La conclusion de ces calculs, qui est que les joueurs ont intérêt à parier la somme médiane, n’est toutefois valable que si l’on suppose que chaque euro gagné aura la même valeur pour le joueur. Cela ne serait pas le cas si par exemple, le joueur avait un besoin vital et immédiat de gagner une somme déterminée. Dans ce cas, c’est cette somme qu’il devrait parier.
En réalité, en tenant compte de la valeur subjective pour le joueur de chaque euro gagné, il sera possible de déterminer une médiane subjective qui ne serait pas de 500 euros. Pour être plus précis, cette médiane subjective serait comprise entre la médiane des utilités (la somme pariée où en cas de gain celui-ci serait équivalent en termes de satisfaction à ce qui n’est pas gagné) et la médiane objective de 500 euros.
L’échange entre deux personnes
L’échange entre deux personnes a ceci de commun avec le jeu précédent que chaque joueur doit mesurer les gains associés et les chances que l’échange se fasse ou ne se fasse pas. Plus une proposition est favorable pour le proposant, moins elle a de chance d’aboutir car elle est moins favorable à l’autre partie.

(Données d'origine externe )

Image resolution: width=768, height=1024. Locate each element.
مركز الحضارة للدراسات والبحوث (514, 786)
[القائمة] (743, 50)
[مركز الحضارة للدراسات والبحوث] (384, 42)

On serait tenté de penser que le résultat de la négociation devrait coïncider avec la médiane de l’espace de négociation. En fait, comme dans l’exemple précédent lorsque le joueur a un besoin urgent d’une somme déterminée, ce ne sera pas toujours le cas : il faut tenir compte de l’estimation subjective par chaque négociateur de l’utilité de chaque unité de l’objet sur lequel porte la négociation.
Pierre est artisan et envisage d’engager Paul comme employé. Le profit mensuel envisagé serait de 3000 euros pour Pierre si Paul pouvait travailler gratuitement. Le montant minimum pour lequel Paul aurait intérêt à travailler étant de 500 euros, l’espace de négociation portant sur le salaire de Paul sera de 2500 euros et compris entre 500 et 3000 euros.
Toutefois, Pierre est déjà riche tandis que Paul couche sous les ponts. Pour Paul, les premiers euros de négociation seront plus importants que les derniers. Pour Pierre qui a déjà un patrimoine confortable, chaque euro aura à peu près la même valeur. Dés lors, la valeur de l’échange ne sera pas de 1750 euros (médiane de l’espace de négociation) mais sera beaucoup plus proche de la borne de négociation de Paul : par exemple de 800 euros, ce qui porterait alors le profit de Pierre à 2200 euros.
L’écart entre la médiane de l’espace de négociation et le résultat de la négociation, formé à partir d’un équilibre entre les médianes subjectives est intuitivement perçu comme injuste par une majorité de personnes.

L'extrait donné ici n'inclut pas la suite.